En matière de légalisation du cannabis à des fins récréatives, il y a les opposants farouches, les partisans zélés, et les pragmatiques. C’est dans cette dernière catégorie qu’il faut sans doute ranger les auteurs d’un rapport publié jeudi et qui étrille 50 ans de politiques gouvernementales.
Ces économistes, membres du Conseil d'analyse économique (CAE), un think-tank rattaché aux services du Premier ministre, avancent plusieurs arguments sur le plan strictement financier, pour "reprendre le contrôle" face à l'"échec" de la répression. Leur idée-force : légaliser le cannabis serait extrêmement bénéfique pour les caisses de l’Etat.
Le constat : une politique du tout-répressif inefficace…

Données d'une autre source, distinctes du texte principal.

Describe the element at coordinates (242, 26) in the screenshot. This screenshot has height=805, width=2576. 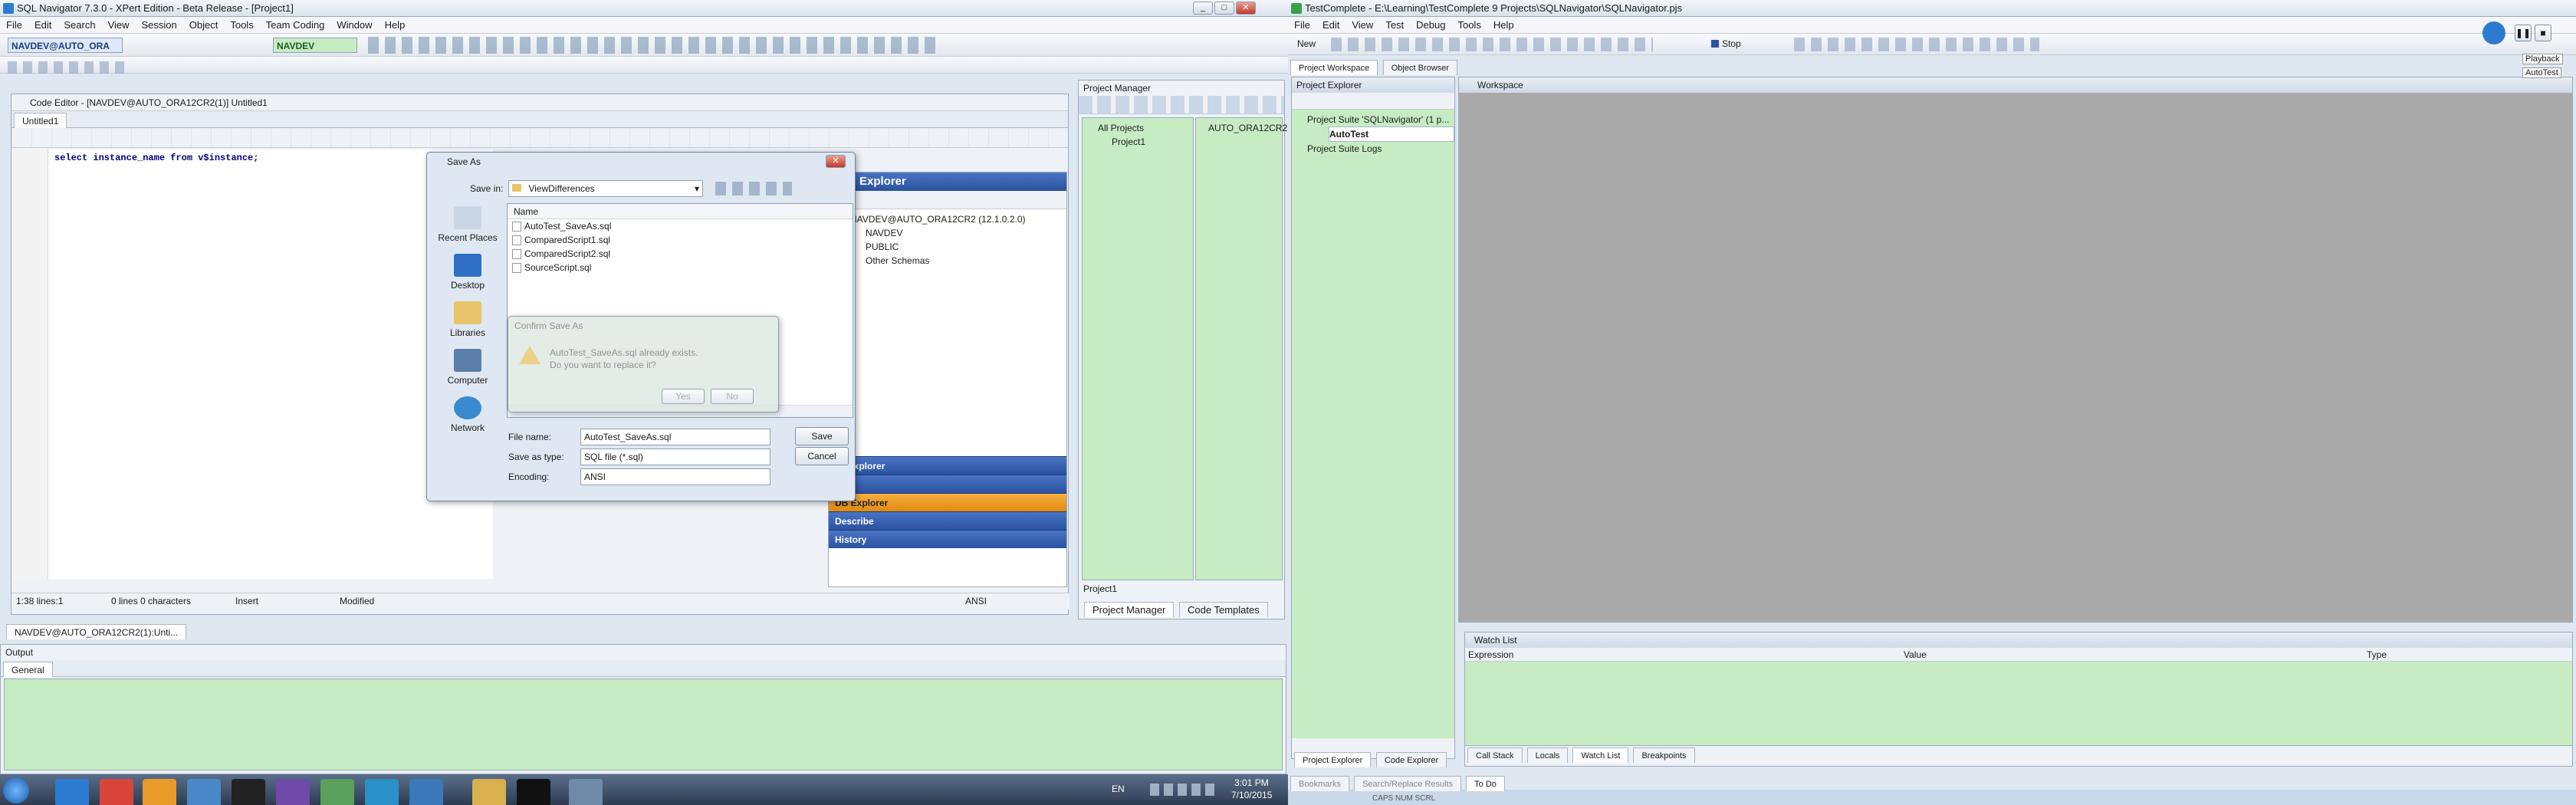
I see `menu-tools: Tools` at that location.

Le rapport n’est pas tendre, c’est peu de le dire, avec les politiques gouvernementales mises en place depuis 50 ans pour lutter contre la consommation du cannabis en France. "Le système de prohibition promu par la France depuis 50 ans est un échec", estiment les auteurs de la note, Emmanuelle Auriol et Pierre-Yves Geoffard. Malgré une législation parmi les plus répressives du Vieux continent, la France est championne d'Europe de la consommation de cannabis, avec un usage "préoccupant" chez les mineurs. "La prohibition a favorisé l'expérimentation du cannabis du fait de sa très grande disponibilité, et cela en dépit d'investissements massifs dans la répression", ajoutent-ils, en dénonçant la "politique du chiffre". Depuis 1970, le nombre d'interpellations pour usage simple "a été multiplié par 50".
Au contraire, la légalisation permettrait "à la fois de lutter contre le crime organisé, de restreindre l'accès aux produits pour les plus jeunes et de développer un secteur économique, créateur d'emplois et de recettes fiscales", selon le document.
…Et qui coûte cher
Car pour l’heure, force est de constater que la lutte contre le cannabis coûte très cher, et ne rapporte rien, ou si peu. Sur un an, l'État dépense "568 millions d'euros" contre le cannabis, dont 70% consacrés aux actions des forces de l'ordre et 20% aux services judiciaires et pénitentiaires, calculent les auteurs du rapport. Qui pointent aussi que seuls 10% de cette somme financent la prévention, les soins et la recherche.
Une manne fiscale potentielle
Surtout, le CAE a estimé les retombées économiques d'une telle légalisation pour les caisses de l’Etat. Sur l'hypothèse d'une consommation annuelle de cannabis de 500 à 700 tonnes par an, et sur la base d’un prix final de neuf euros pour un gramme d'herbe, les économistes estiment qu'une légalisation pourrait apporter des recettes fiscales entre 2 et 2,8 milliards d'euros. Elle pourrait en outre créer entre 27.500 et 80.000 emplois.
Cette manne fiscale, les économistes du CAE recommandent de la réinvestir dans la prévention, les quartiers populaires et la lutte contre le trafic. "Bien qu'on les oppose généralement, légalisation et répression sont des politiques publiques complémentaires", remarque le document.
Un contrôle accru de l'Etat
Le CAE recommande une légalisation accompagnée d'une interdiction de vente aux mineurs. Pour cela, les économistes souhaitent une "gestion étatique centralisée" comme en Uruguay ou au Québec. Concrètement, l'État délivrerait des licences à des "producteurs et distributeurs agréés", comme pour le tabac. Mais contrairement à la cigarette, le cannabis serait vendu dans des boutiques spécialisées, interdites aux mineurs et plus faciles à surveiller.
Ce système serait chapeauté par une "autorité administrative indépendante" chargée de réguler le marché et de créer les conditions pour assécher le marché noir en assurant une production suffisante, de bonne qualité, à un prix suffisamment bas. Neuf euros le gramme donc, quand le prix actuel au marché noir est en moyenne de 11 euros. "En articulant prévention, répression, promotion et contrôle de la filière, on peut faire mieux à la fois en termes de santé publique, de protection des mineurs et d'intérêts économiques", conclut le rapport.
Une chance d’être entendue ?
Voilà pour les propositions donc. Mais malgré la proximité du CAE avec Matignon, et malgré la résurgence du débat dans les allées du pouvoir, par la grâce d’une tribune publiée jeudi dans L’Obs, il y a encore un long chemin à parcourir avant de voir des boutiques de cannabis fleurir sur le territoire français. Au début de son mandat, Emmanuel Macron a plutôt durci la politique en la matière, en écartant la dépénalisation et instaurant une amende de 200 euros pour les petits consommateurs.
Et du côté des services du Premier ministre, il n'y a pas lieu à débat, alors qu'Édouard Philippe vient d'annoncer que la lutte antistupéfiants serait une "priorité". Le gouvernement reste clairement opposé à la légalisation du cannabis", a tranché son cabinet.